As Brexit crawls to its 10th anniversary, the pervading attitude on the other side of the Channel is now one of indifference.
In the summer of 2016, after Britain’s vote to leave the EU, Marine Le Pen covered her social media pages with the UK flag – but when she decided she wanted to make a serious bid for power, that Brexit-themed imagery all had to go. All of her previous Nigel Farage-style hostility to the EU has also gone with it.
In order to be taken seriously, Le Pen realised that she had to drop all talk of quitting the euro, or of holding a referendum on EU membership. The same was true of Giorgia Meloni and most other anti-EU populist nationalists. Their eye was certainly caught by Brexit, but none of them has the slightest interest in following Britain out of Europe.
Dan Dalton is a former Conservative MEP who now spends time in Brussels advising firms on European politics. “It is rubbish that everyone in Europe is happy with Britain outside the EU,” he says. “Most would like to see the UK back in with its global savvy, its city and financial sector, and just adding a lot of weight to Europe.”

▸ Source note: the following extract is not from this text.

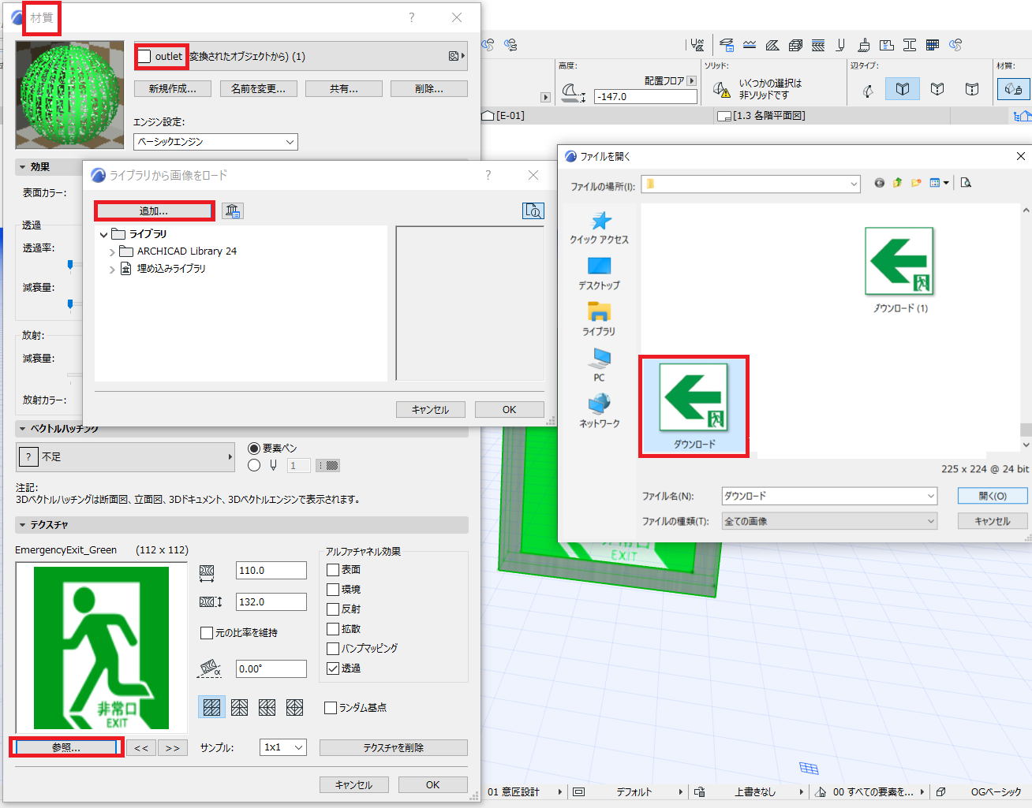Expand the ARCHICAD Library 24 folder
Screen dimensions: 1032x808
[x=112, y=251]
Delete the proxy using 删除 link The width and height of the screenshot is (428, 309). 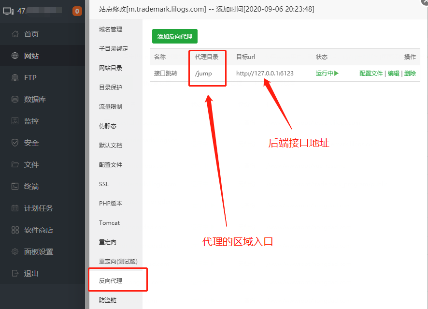tap(410, 74)
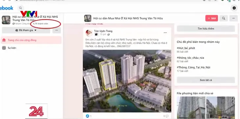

In London, there’s an increasingly optimistic buzz around the UK-EU Parliamentary Partnership Assembly. That group of MPs and peers is chaired by the Battersea Labour MP Marsha de Cordova, and it will meet with a delegation of MEPs chaired by the former Italian minister for Europe, Sandro Gozi, in the hope of beginning to unpick the Brexit knot. However, these EU membership talking shops don’t have an especially good record. The Turkey-EU Joint Parliamentary Committee was set up in 1965, and Turkey is still no nearer EU membership.
But whereas no Turkish leader has ever pretended that being outside the European Union was advantageous, huge swathes of Britain’s political and media class who argued for Brexit are yet to admit they were mistaken. They told the public that cutting links with the EU would unleash a new economic dynamism in Britain, and in the words of the Tory Brexit minister, David Davis, “there would be no downsides only, upsides.” None of those words have yet been publicly eaten.
There is as yet no minister, let alone the prime minister, who can bring him or herself to say that Brexit was a mistake. That is despite the fact that every opinion poll this year shows a majority of British voters agreeing that the 2016 vote was an error. In recent months there have been clear majorities for rejoining the EU. Only half of Tory voters now say Brexit was a good idea. But this definitive shift in public opinion finds no echo in the political class. Whenever they are asked about Europe, government ministers look as if they are suffering from a bad attack of piles.
“We understand Sir Keir Starmer’s caution,” says Giacomo Filibeck, the general secretary of the Party of European Socialists. “Since the Conservative Party went down the anti-EU road when Tony Blair became prime minister in 1997, the EU question has convulsed British politics. No one expects a full return and rejoin in the near future.”
One idea being discussed in Brussels is Britain joining the European Free Trade Association, along with other non-EU nations like Norway, Switzerland, Iceland and Liechtenstein. Turkey might also join, to form a trading block that would remove some of the barriers put up by Boris Johnson’s hard Brexit.
But again and again, the question of reciprocity comes to the fore. European leaders ask why they should make concessions. Britain already opens its doors to immigrants from India, Ghana, Pakistan and Nigeria, but refuses to allow Polish IT experts, Portuguese or Romanian nurses or Bulgarian agricultural workers into Britain. Why?
The Mail on Sunday claims that Keir Starmer has a secret plan to re-enter the EU and that he has created a “surrender squad of 100 civil servants” working to get the UK closer to Europe. Given that the British government consists of 24 ministerial departments, 20 non-ministerial departments, and 422 government agencies – a total of 465 departments – 100 extra civil servants won’t go far.
It remains to be seen whether the Daily Mail and Rupert Murdoch’s media empire can rekindle the half-truths and open lies about Europe that led to the 2016 vote. The anti-European propagandists like Johnson and Rees-Mogg are now discredited. Farage is approaching what would be considered retirement age in many jobs.
He is not yet in Donald Trump territory of semi-senile mumbling and mis-speaking, but 40 years of non-stop drinking and smoking takes its toll.
The anti-Europeans now face an uphill battle in that no one under 60 will believe anything they say.
There is not a single Labour, Lib-Dem, SNP, Green or SDLP MP who believes in Brexit. And it won’t be long before a young Tory MP – one who was barely in nappies when Boris Johnson was allowed by Max Hastings, editor of the Daily Telegraph in the 1990s, to turn Britain against Europe – will break ranks. That MP will finally point out the truth: that if the Tory Party ever wants to win power again, it must dump the likes of Johnson and start telling the truth about Europe. That MP will become famous overnight, and the Tories will ditch the policy that lost them the 2024 election.
That at least is one scenario, and it would cause the Labour government huge problems. But in the here and now, nothing can happen until Labour decides to talk sense on Europe. Continuing on this current course will only be a vote-loser.